╭─ DATA FOR THE TASK
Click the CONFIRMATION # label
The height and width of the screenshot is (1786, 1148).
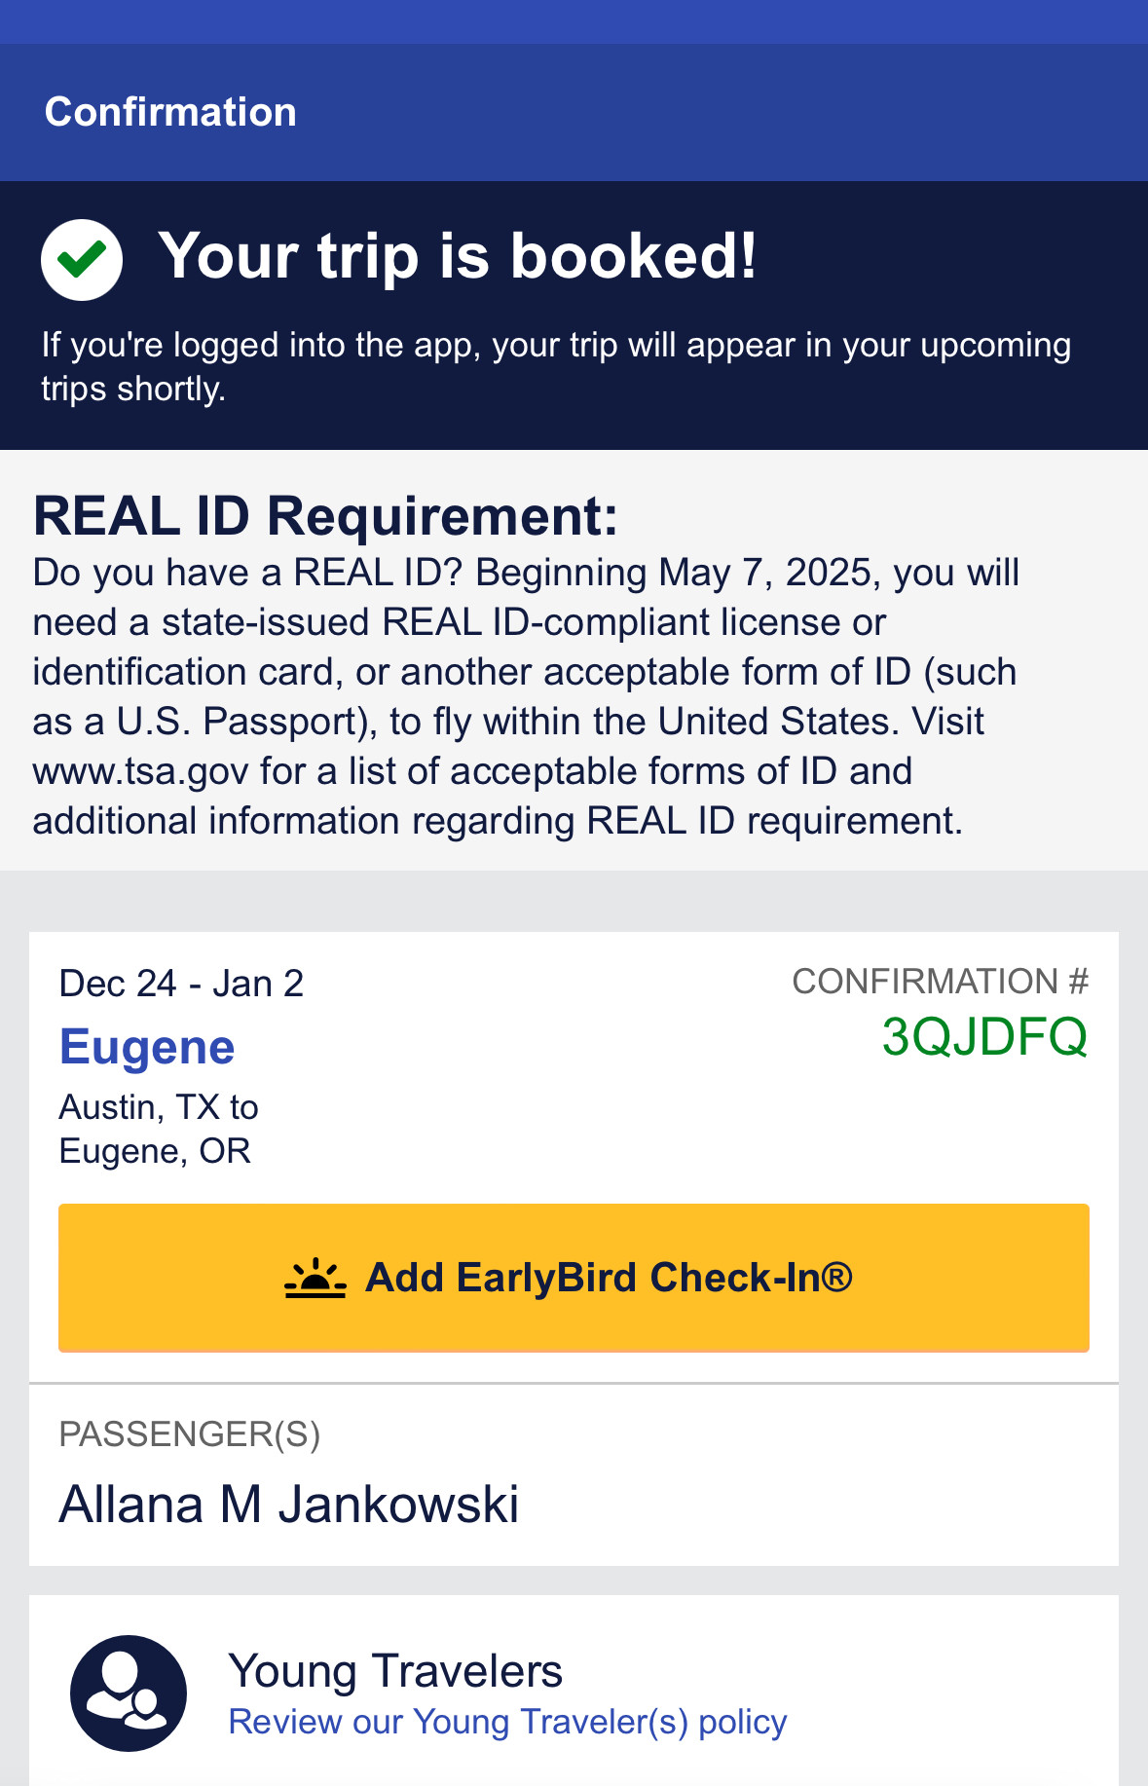pos(941,982)
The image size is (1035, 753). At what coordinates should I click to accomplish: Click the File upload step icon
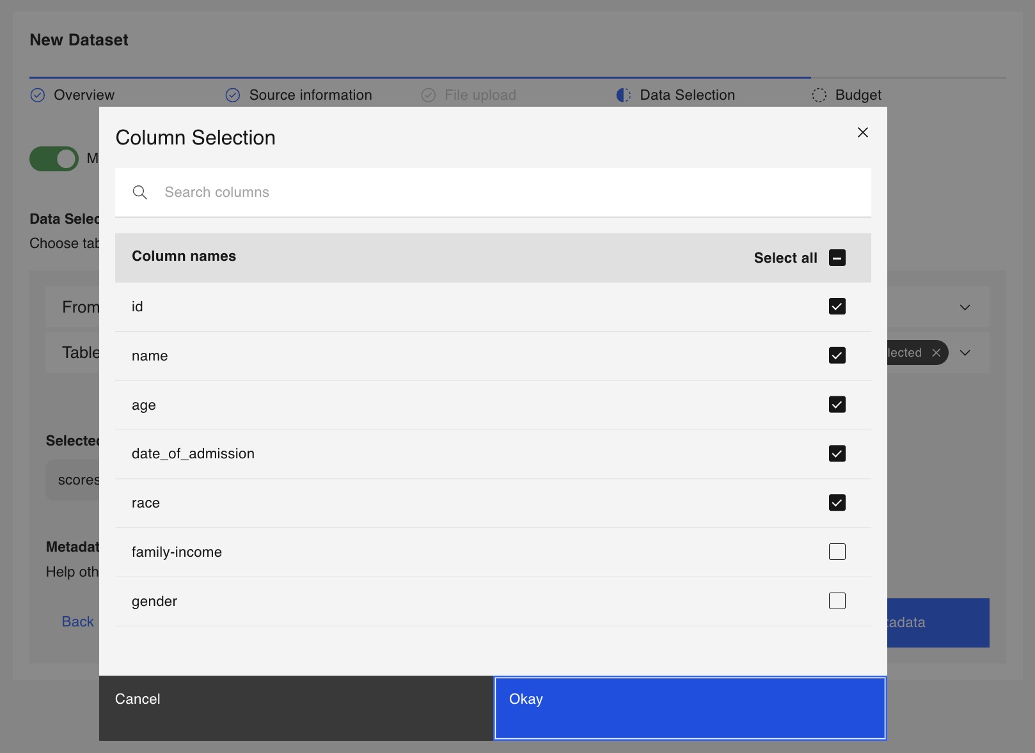coord(429,95)
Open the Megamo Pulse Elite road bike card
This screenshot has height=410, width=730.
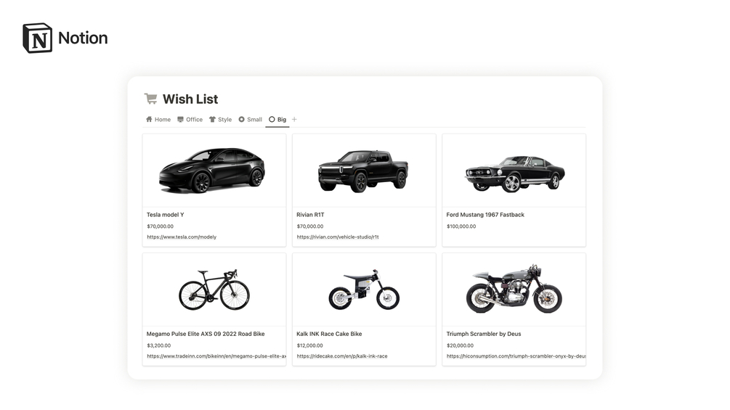tap(214, 309)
╰─
(EXERCISE OBJECTIVE):
Please set down each line of the data above exactly as written, without the pictures.

(EXERCISE OUTPUT):
Click the CONFIRMATION # label
The height and width of the screenshot is (1786, 1148).
pos(941,982)
The image size is (1035, 753). At what coordinates should I click to accomplish: Click the File upload step icon
coord(429,95)
Open the Megamo Pulse Elite road bike card
This screenshot has height=410, width=730.
tap(214, 309)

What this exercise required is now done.